Edward Bentham (1707-1776): publications
(not a complete list)
- Reflections upon the Nature and Usefulness of Logick (1740)
- Introduction to Moral Philosophy (1745)
- Letter to a Young Gentleman of Oxford (1749)
- A Letter to a Fellow of a College
- De studiis theologicis praelectio (1764)
- Reflections on the Study of Divinity (1771)
- An Introduction to Logick (Scholastick and Rational) (1773)
- De tumultibus Americanis (1776)

During his lifetime Bentham was noted as an early riser who had often completed half a day's work before many others had begun their day. He enjoyed good health, but during his final years suffered a sporadic weakness in his eyes, attributed to "too free an use of them when he was young". He was incapacitated by his final illness from 23 July 1776, but battled on with his studies "like a faithful soldier, in the exercise of his religion", dying at the start of the next month.

==Evaluation==
Edward Bentham had a wide circle of friends in the academic world, but he also had his critics, and he seems to have made a long term enemy of William King, the Master of St Mary Hall (college), who after his death described Bentham waspishly as "Half a casuist, half lawyer, half Courtier, half Cit, Half Tory, half Whig (may I add, half a Wit?)".

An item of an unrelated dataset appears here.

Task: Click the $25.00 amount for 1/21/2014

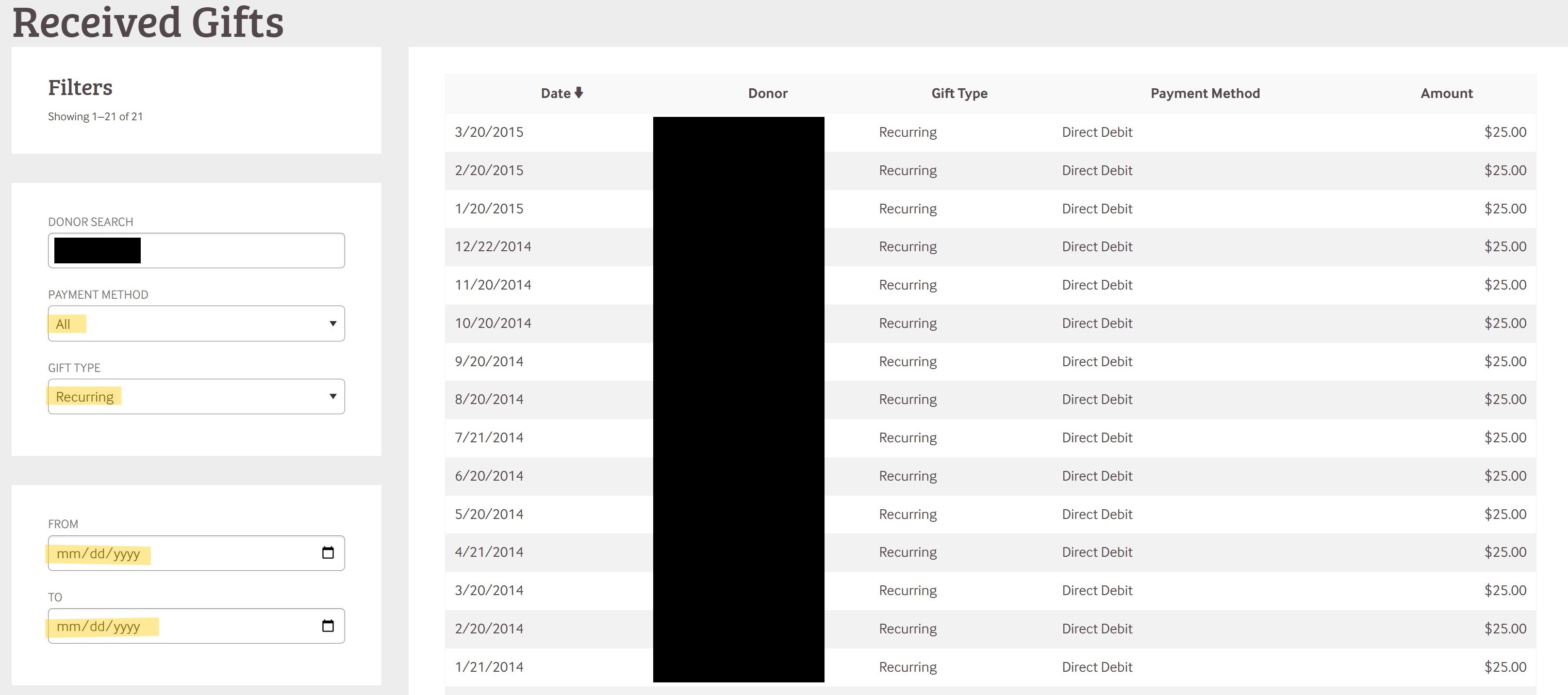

After his death there were many, including his brother James, who went into print with the opinion that he should have advanced further in his career than he did, but there are signs elsewhere that he lacked some of the ambition and political skill necessary for such advancement, "a very honest, virtuous, good man; a good husband and father, and an excellent brother, but ...[a] poor creature ... in conversation, manner, and behaviour...a plodding, industrious man, bred under his cousin John Burton of Eton," according to the antiquary William Cole who evidently knew him. The criticisms are more quotable, and more quoted, than the plaudits, but it is nevertheless clear that Edward Bentham was also widely admired and liked.